Par ailleurs, en Espagne, alors que les ministres de la justice et de l'intérieur avaient annoncé en 2008 une vaste réforme du code pénal incluant la castration chimique des délinquants volontaires, le ministre de la justice a déclaré en août 2009 que le projet de loi de réforme du code pénal, qui doit être prochainement déposé au Congrès des députés, ne prévoirait aucune disposition relative à la castration chimique.
b) Le Parlement polonais est sur le point d'adopter un texte prévoyant le traitement obligatoire des délinquants sexuels
Le 25 septembre 2009, la Diète polonaise a adopté un texte portant diverses dispositions d'ordre pénal qui traite notamment de la castration chimique. Le juge pénal aurait l'obligation d'imposer un traitement médicamenteux ou psychologique aux auteurs de viols sur des enfants ou sur des membres de la famille. Pour les autres personnes condamnées à des peines privatives de liberté après avoir commis des infractions sexuelles, le juge apprécierait la nécessité de prescrire un tel traitement. En aucun cas, le suivi du traitement ne reposerait sur le volontariat des intéressés.

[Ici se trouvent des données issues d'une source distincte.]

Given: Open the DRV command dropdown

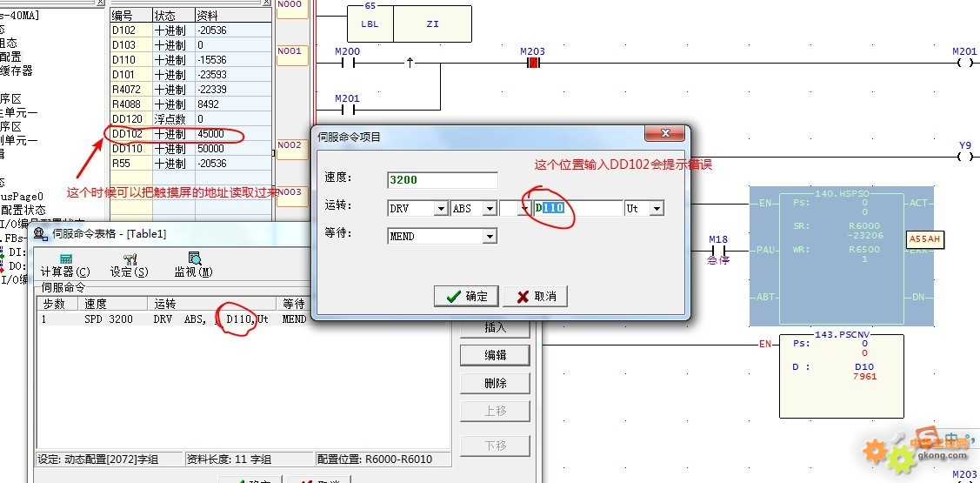Looking at the screenshot, I should 441,209.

Les articles de ce texte qui portent sur la castration chimique ont été adoptés sans modification par le Sénat le 22 octobre 2009, mais la procédure législative n'est pas achevée.
2) La castration physique des délinquants sexuels est prévue par la loi allemande sur la castration volontaire
La loi allemande du 15 août 1969 sur la castration volontaire permet à certaines personnes de faire pratiquer une castration chirurgicale. Les intéressés doivent être âgés de plus de 25 ans, avoir fait l'objet d'une expertise et être volontaires. Cette loi est en particulier applicable aux personnes souffrant de déviances sexuelles et considérées comme susceptibles de commettre certaines infractions sexuelles particulièrement graves, des agressions sur des mineurs ou des viols par exemple.